Where does this cable lead again? An industrial company simply cannot afford this question. Whether it is the power supply for the climate system or the safety circuit for the assembly line, it must be recognised in the switch cabinet at a glance - even ten years after installation. The company Weidmüller from Detmold develops and produces marker systems, among other things, that ensure this. Its inkjet labelling system “PrintJet ADVANCED” is the only device that can print on both metal and plastic (colour) for these purposes. Two FAULHABER motors take care of precise transportation of material through the print unit and fusing unit.
Everything literally comes together in the switch cabinet: cables, fuses, relays, transformers and connection points. Only when everything is properly connected to each other, can electrics and electronics do their job correctly and sustain the operation. The plans for the wiring are of course done on computers today. The planning system also produces the contents for labelling the components at the same time. Weidmüller has developed its own M-Print® PRO software which takes this data and forwards it to industrial-compatible specialised printers in the appropriate format.
Polymerisation under heat
The latest generation of Weidmüller printer, the PrintJet ADVANCED, is also designated with the internal-company abbreviation, PJA. It has four printing cartridges, black, cyan, magenta and yellow which are applied via the print head onto the printed material in the multipass process. This is where the similarities to the common office printer come to an end. The ink is an in-house development and anything but the usual printer ink. It is water-based similar to conventional ink but it is specially designed for non-absorbent surfaces. No moisture is transferred to the surface as what happens when printing on paper. Instead, it is fixed in place and polymerised using heat exposure. In doing so, the molecules in the ink combine into long, stable chains. This reaction is triggered by infra-red light and temperature. Afterwards, the imprint is wash and scratch resistant, withstands petrol, drilling oil, hand sweat, acetone, a multitude of solvents and detergents as well as most chemicals. The polymerisation process thus determines the durability of the imprint.

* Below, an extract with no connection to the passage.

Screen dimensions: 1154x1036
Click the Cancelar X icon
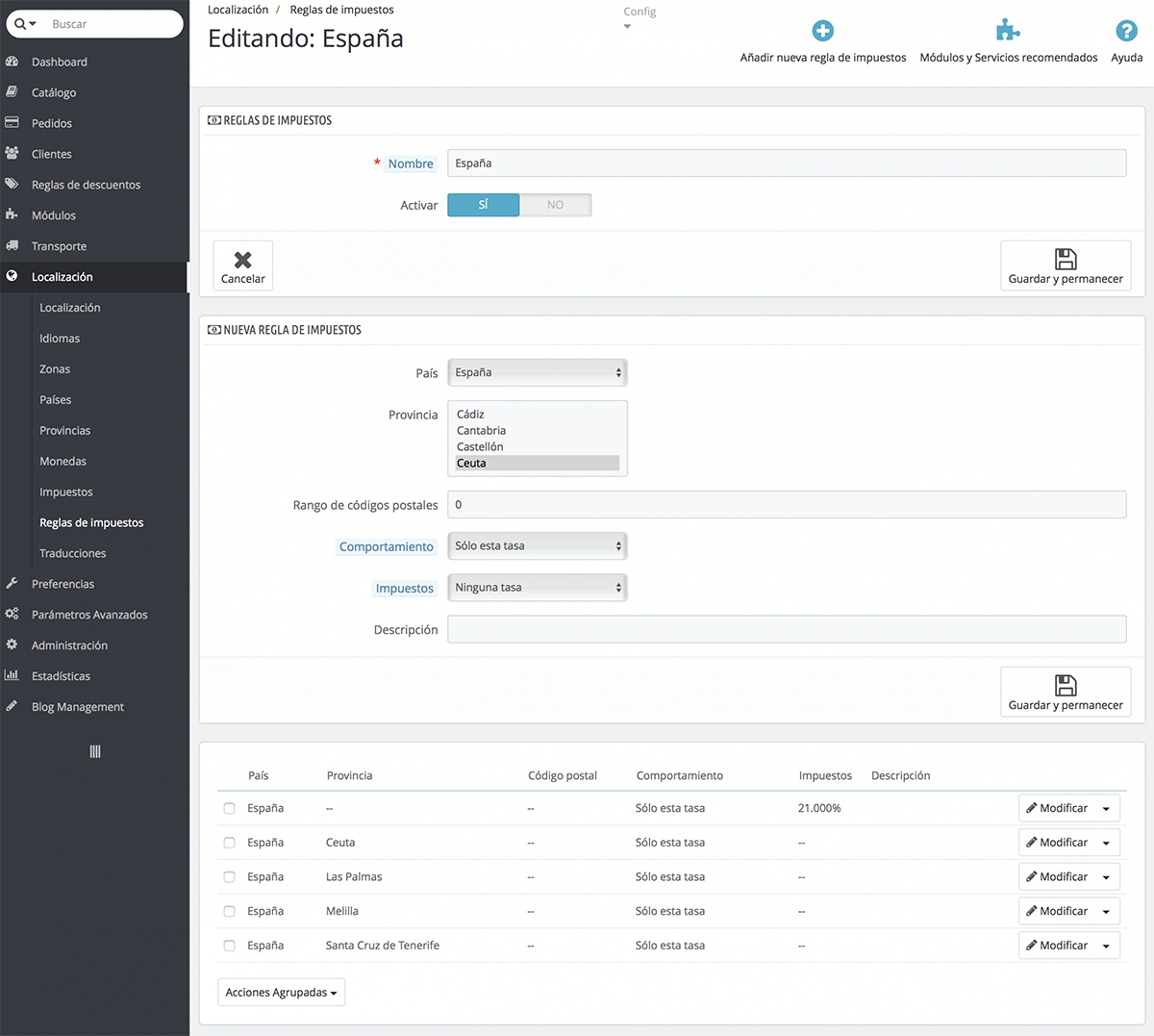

“The imprinted plastic or metal marker travel through a fusing unit with infra-red radiators and are exposed to a defined temperature for a few seconds. This process takes a bit longer with metal markers”, says Michael Gockel, Lead Developer for markers and tools at Weidmüller, describing the fusing process. “When doing this, it is a matter of having a precise, reproducible passage in order to guarantee that the amount of heat that is applied is consistent. If the cards pass through too quickly, the fusing remains incomplete, the ink would not be sufficiently firm. In the opposite case, too much heat would be applied and the material would be subjected to unnecessarily high temperatures.”
So that neither of these things happen, the motor that transports the cards through the fusing unit must run absolutely evenly. This is implemented at this point by a so-called flat rotor motor that is only 7 mm long, the FAULHABER DC motor 2619. An integrated speed controller ensures that the speed is consistent and its high output torque also ensures that there is uniform power output even under load. Together with the 12 mm long gearhead, the entire drive measures less than two centimetres – a crucial advantage since a lot of technology is housed in the smallest space in the housing of the special printer. The length of the drive would be two to three times longer with conventional technology.
Perfect speed control
At the beginning of a print job, a multicard containing up to 200 individual labels falls out of the integrated magazine onto a conveyor and is transported into the start position before printing. "Previously, we used a simple motor at this point for this short transport whose speed could fluctuate by up to 20 % of the set point. This deviation was extremely difficult to be compensated for. Thanks to a new motor from FAULHABER, we can now save ourselves this effort and additional adjustments during transportation is no longer needed.”
The already mentioned motor from the fusing unit also synchronises the transportation of the cards through the print unit. The requirements there are quite similar as in the fusing unit. The start positionis checked during referencing, the card in the print unit advances and printing starts.
“Material and labels are precisely placed by referencing”, explains Michael Gockel. “So that the print head always reaches the correct position, transportation of the multicard must be carried out absolutely precise.”
The coupling of print unit and fusing unit, that previously had to be separately controlled, now functions without problem since the two identical motors for the “printing and fusing” areas ensure that there is a smooth transition without further support. “Their performance data is integrated into the control software”, explains the development manager. “Reliable function of the drive makes each additional control or program adjustment redundant – they automatically run synchronously.”
Experts from FAULHABER were also involved with the development of the PJA. They did not just provide the usual detailed advice and application-specific design of the drive. “So that it is perfectly suited to the printer, we did some modifications to the motor”, reports Thomas Kraus, who supervised the project at FAULHABER. “Among other things, we adapted the connector and the stranded wire, fitted the cable with a strain relief, modified the length of the motor output shaft and fitted a surface to it for attaching a wheel. Furthermore, we have re-parameterised the control board and adjusted the control frequency to get the best possible concentricity. The unit therefore provides an integrated speed control function which, for example, ensures that the plastic and metal cards, which have different weights, are always consistently transported at the correct speed.” Michael Gockel remembers the technical exchange well: “The collaboration was very intensive and extremely successful.”